CometD - Features and Limitations

CometD is an open source HTTP-based event routing bus that uses a Ajax Push technology pattern known as Comet.

These are some of the features provided by CometD:

Client Side:

  • Written in Javascript. Whole API available thru a single object prototype called org.cometd.Cometd
  • First step - Configure this object with the URL of the Bayeux Server. We can also pass in optional parameters such as backOffIncrement, maxBackoff etc
  • Next step - Handshake. This initiates a connection with the Bayeux Server
  • Listener vs Subscriber --> Synchronous and asynchronous respectively. Listeners are used to receive meta messages (these channels are set up by the implementation), so listeners can be used to receiver handshake errors. Subscription is used for normal channels. Cometd provides certain default meta channels (meta/connect/, meta/disconnect, meta/handshake etc) which can be listened to to get information about connection status
  • Subscription to a normal channel can be controlled by implementing a security policy at the server
  • Client-side optimization: Batch messages to utilize network resources more efficiently
  • Has the ability to handle cross-origin requests - uses JSONP to get around same-origin policy
  • Allows extensions which are basically functions that can be invoked at certain points of a message's lifecycle such as just before sending a message or just after receiving a message
  • Provides different 'channels' for different kinds of data. A channel is just a string. The underlying transport for all messages is the same. When a message arrives, it looks for the 'channel' property, finds the appropriate listeners (callbacks) from a hash and invokes them.

Server Side:

  • Client identified by a unique client_id that comes with every message. This client id is used to retrieve an appropriate session object
  • Uses an implementation of the Continuation interface, which is a mechanism by which a HTTP Request can be suspended and restarted after a timeout or an asynchronous event has occurred. This comes bundled with Jetty Web Server, which Cometd uses. According to the API, the implementations release the thread while it is waiting for new messages to arrive
  • Does housekeeping to ensure a bounded number of outstanding requests from each browser. Also cleans up old requests periodically
  • ServerSession - Server side representation of clients. These can 'subscribe' to a ServerChannel and get all messages published on that channel
  • Every ServerSession maintains a set of channels it is subscribed to
  • Server side SecurityPolicy and Authorizers can be used to control which ServerSession objects can subscribe to which ServerChannels
  • Local Sessions are the same as Client Sessions except that they exist on the server (ie. local to the Bayeux Server instance)

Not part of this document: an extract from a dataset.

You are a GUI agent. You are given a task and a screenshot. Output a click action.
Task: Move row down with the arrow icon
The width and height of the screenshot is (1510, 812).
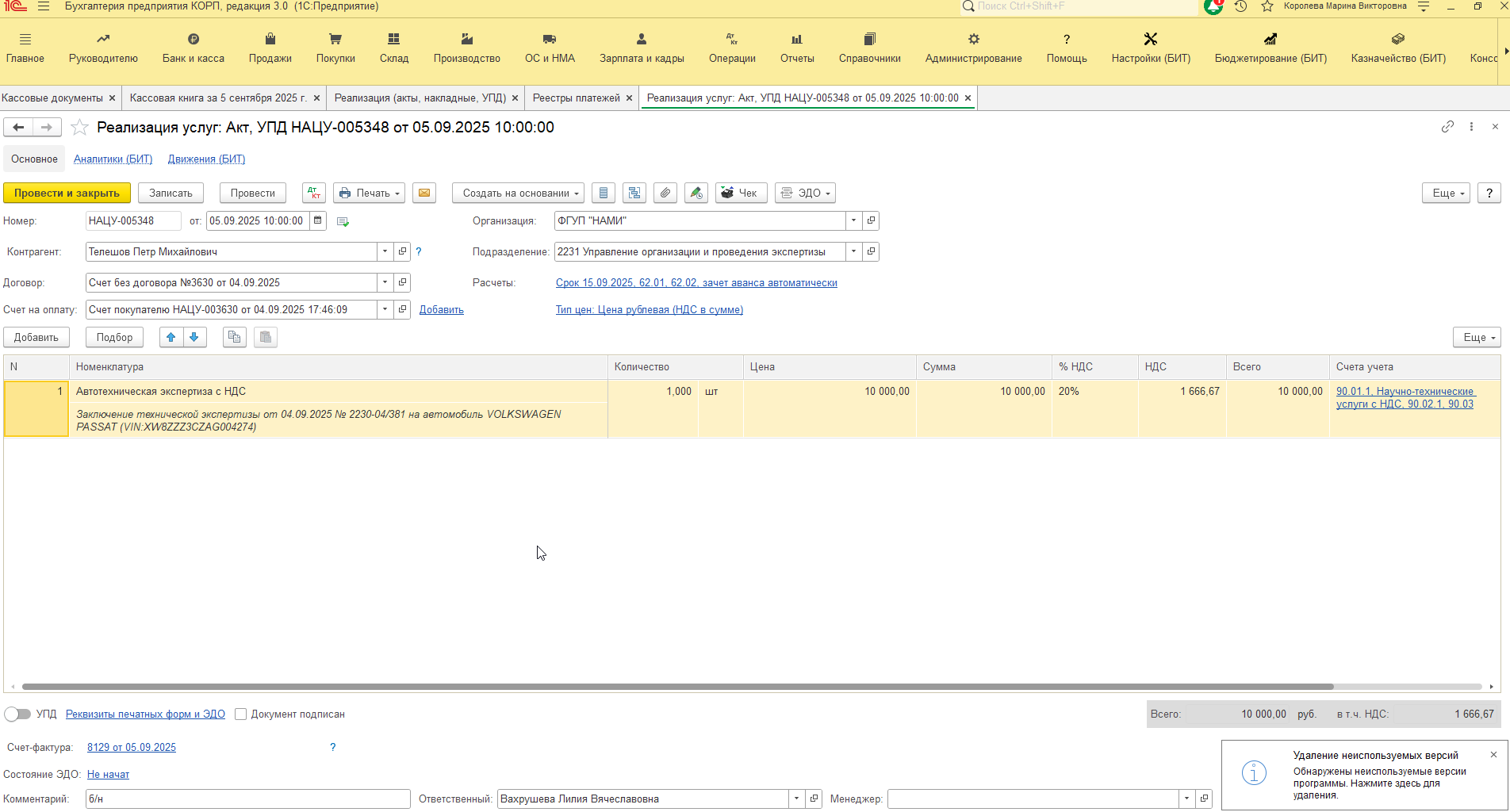click(194, 337)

Other techniques for implementing a server 'push':

Websocket API - Originally part of HTML5 specification. It provides two-sided communication with a remote host. It is now supported natively in Google Chrome.

CometD on a cluster:

  • Cometd servers may be aggregated into a cluster using Oort, which is a collection of extensions that use the java CometD client to link the servers together. The Oort class allows cometd servers to observe each other, which means to open bayeux connections in both directions.
  • Every comet server creates an instance of Oort which creates a BayeuxClient (called an OortComet) to connect to all other known comet servers (These URLs must be passed to the Oort object during instantiation). It then adds listeners to whatever channels it is interested in. Thus, each server communicates both ways with each other server in the cluster.
  • There is a special set of channels, "/oort/*" for cluster communication. There is a special channel called '/oort/cloud' on which comet servers can broadcast the URLs of comet servers they know of.
  •  Seti is used to send messages to a user on a different comet server.
    • There is one Seti instance on each server
    • When a new user logs into a comet server, it creates an entry associating its Id with a ServerSession object. Additionally, it broadcasts on special channel called '/set/ALL' telling every other server that this user exists and is connected to this server and can be reached on a direct channel to this server
    • When a message meant for a particular user is sent, a server first checks local sessions to see if it has the client connected to it, otherwise it broadcasts the message on '/seti/ALL'
    • They are trying to introduce an intermediate level of 'shards' of comet servers, but haven't implemented that in version 2.0.0. The idea is that when a new user logs into one comet server, this piece of information is broadcast to this shard and not on '/seti/ALL'. Furthermore, when a message is sent out, it is sent to one comet inside each shard. If that comet cannot find the user in it's local connections, it broadcasts the message to its entire shard.